Problem details
Going through the data below, please show each line containing the string "screenshot".

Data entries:
⁂

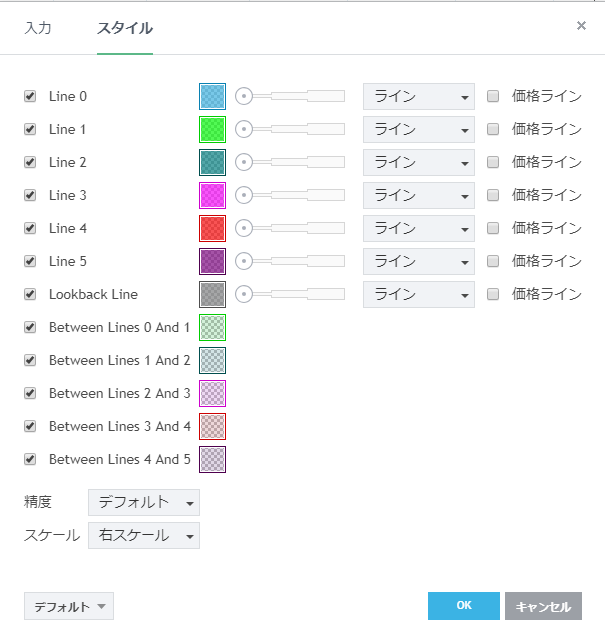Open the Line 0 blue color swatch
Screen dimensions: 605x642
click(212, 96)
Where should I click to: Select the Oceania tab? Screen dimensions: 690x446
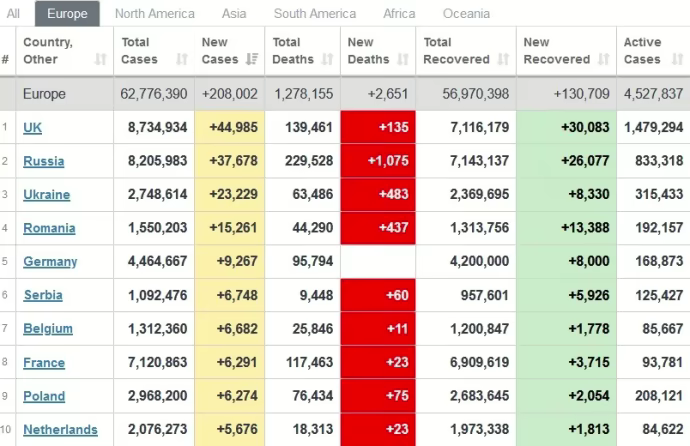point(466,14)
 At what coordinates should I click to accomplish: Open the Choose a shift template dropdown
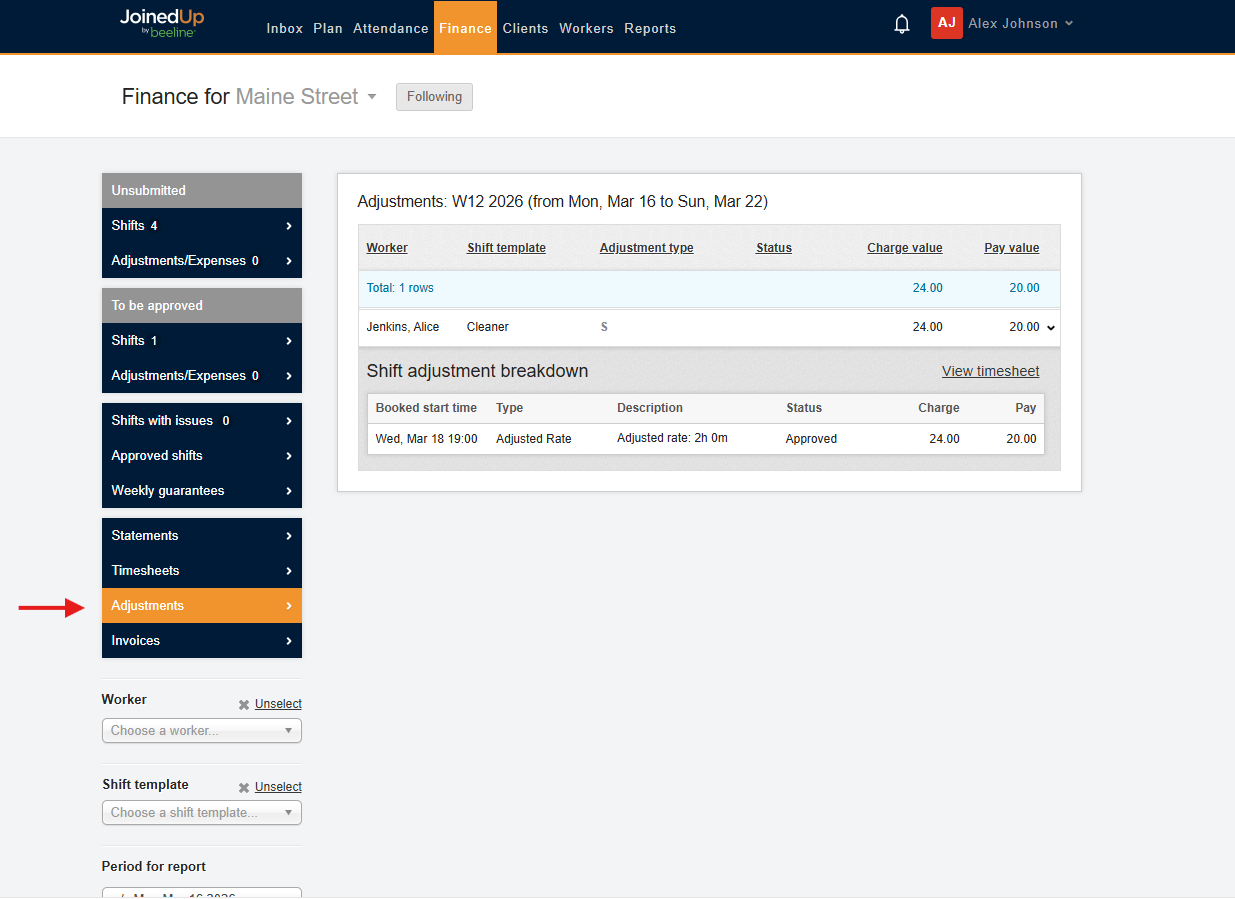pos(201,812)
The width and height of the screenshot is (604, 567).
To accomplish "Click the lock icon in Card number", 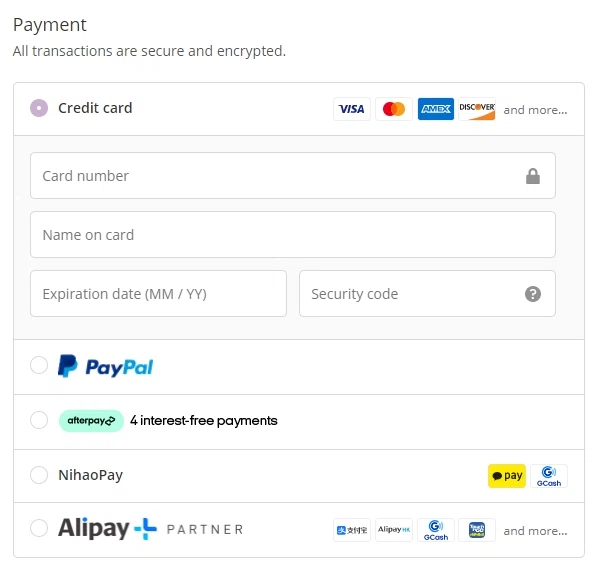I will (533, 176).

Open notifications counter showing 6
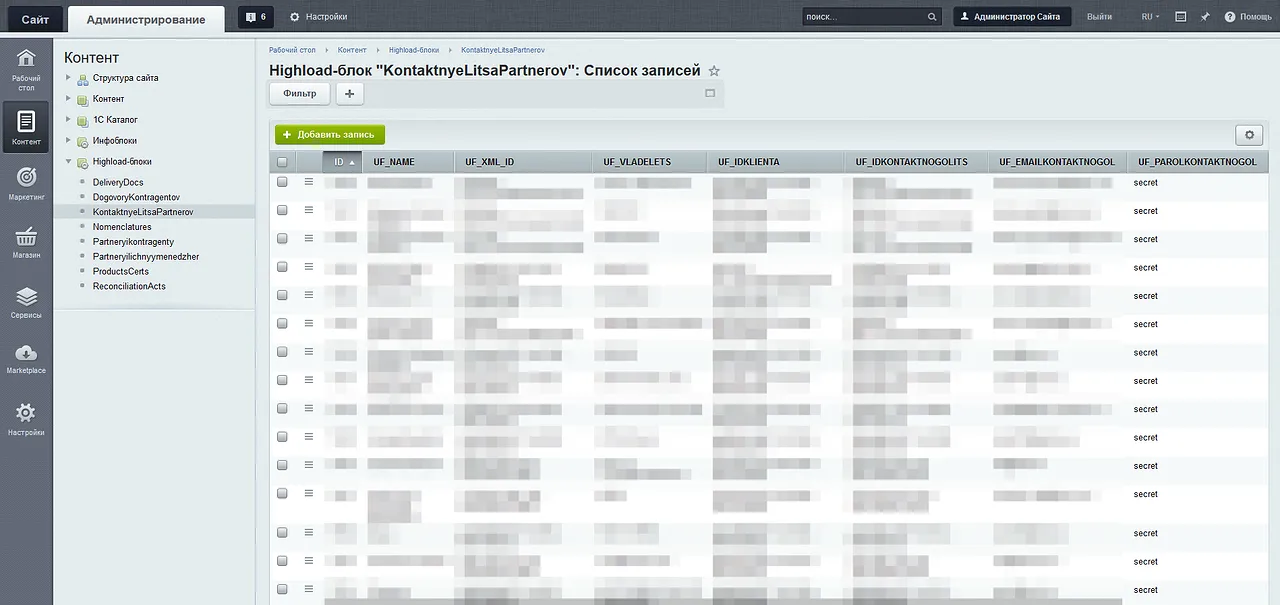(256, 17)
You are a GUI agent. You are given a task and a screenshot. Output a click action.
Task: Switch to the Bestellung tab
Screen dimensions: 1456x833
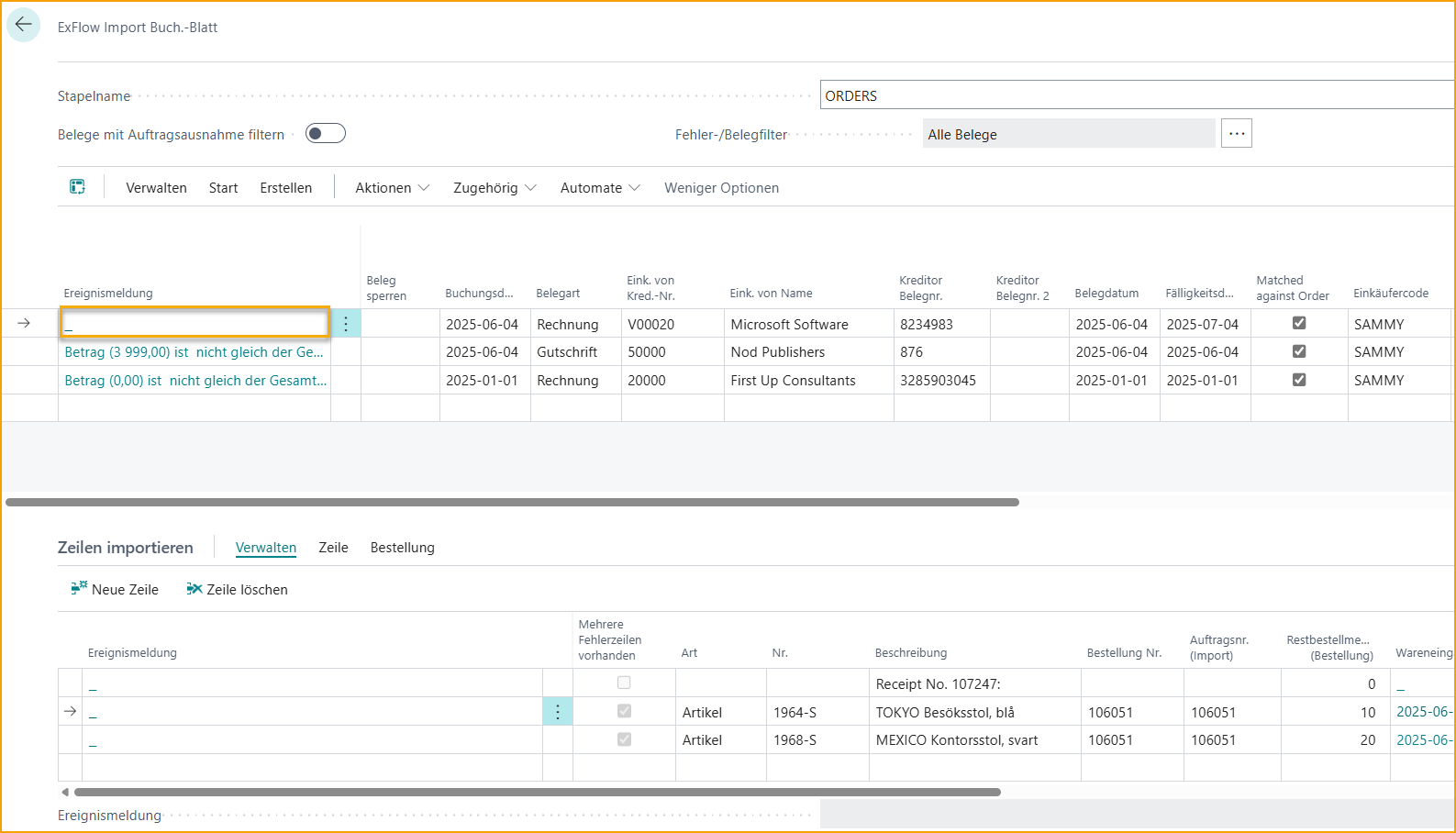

⁂

Expected answer
The width and height of the screenshot is (604, 567).
You are a GUI agent. You are given a task and a screenshot. Output a click action.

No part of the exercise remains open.